Another way of saying "|x| [>=] 7" is "x [<=] -7 or 7 [>=] 7"

Btw, I'll try to give an explanation of a function's natural domain. If it is unclear or wrong please point me out.

--- natural domain of a function ---

[note that we are discussing a function that maps a real number to another real number]

The domain of a function can be stated explicitly, such as

f(x) = 1, x >0

The domain of the function above is all real numbers greater than 0. With that restriction, f(0), f(-2), f(-3.43), etc are undefined.

If a function has no domain stated explicitly, then it is understood that the domain consists of all real number x for which f(x) is defined. This implicit domain is called the natural domain of f(x).

Let's look at the function f(x) = 1/x

for x = 1, f(x) = 1/1 = 1 (defined). For x = 5, f(x) = 1/5 (defined also). It turns out that only at x = 0 is f(x) undefined. That is because 1/0 is undefined. So the domain of the function f(x) = 1/x is all x values other than 0.

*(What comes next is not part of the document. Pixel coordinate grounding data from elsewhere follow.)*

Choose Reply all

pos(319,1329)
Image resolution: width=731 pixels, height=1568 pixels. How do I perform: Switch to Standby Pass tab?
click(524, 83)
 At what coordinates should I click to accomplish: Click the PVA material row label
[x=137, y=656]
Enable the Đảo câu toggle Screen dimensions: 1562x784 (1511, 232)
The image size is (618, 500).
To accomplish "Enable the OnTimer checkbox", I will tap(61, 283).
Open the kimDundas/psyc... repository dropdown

How about the function f(x)=[squ]x?

At x equal or greater than 0, f(x) is defined. At x less than 0, f(x) is undefined. For example, [squ](-1) is undefined (because there are no real number y that satisfies the property y^2 = -1). That means the natural domain of the function f(x) = [squ]x is all x equal to or greater than 0.

Now, let's go back to your problem. Your function is f(x)=[squ](x^2-49). Let's introduce a new variable b, where b = x^2-49. We can then rewrite your function as f(x) = [squ]b. We already know from the previous explanation that in order to make f(x) defined, b must be equal to or greater than 0. So we write

b [>=] 0

But b = x^2-49, so we can write

x^2-49 [>=] 0

By factoring, we get

(x+7)(x-7) [>=] 0

At x = 7 or x = -7, the value of b = (x+7)(x-7) will be zero (do you know why?). Since [squ]0 is defined, f(x) is defined at these x = 7 and x = -7. At values of x between 7 and -7, the value of b will be less than 0 (verify this). That means f(x) is undefined for -7 < x < 7. For x < -7 or x > 7, b is positive (verify this also) and that means f(x) is defined.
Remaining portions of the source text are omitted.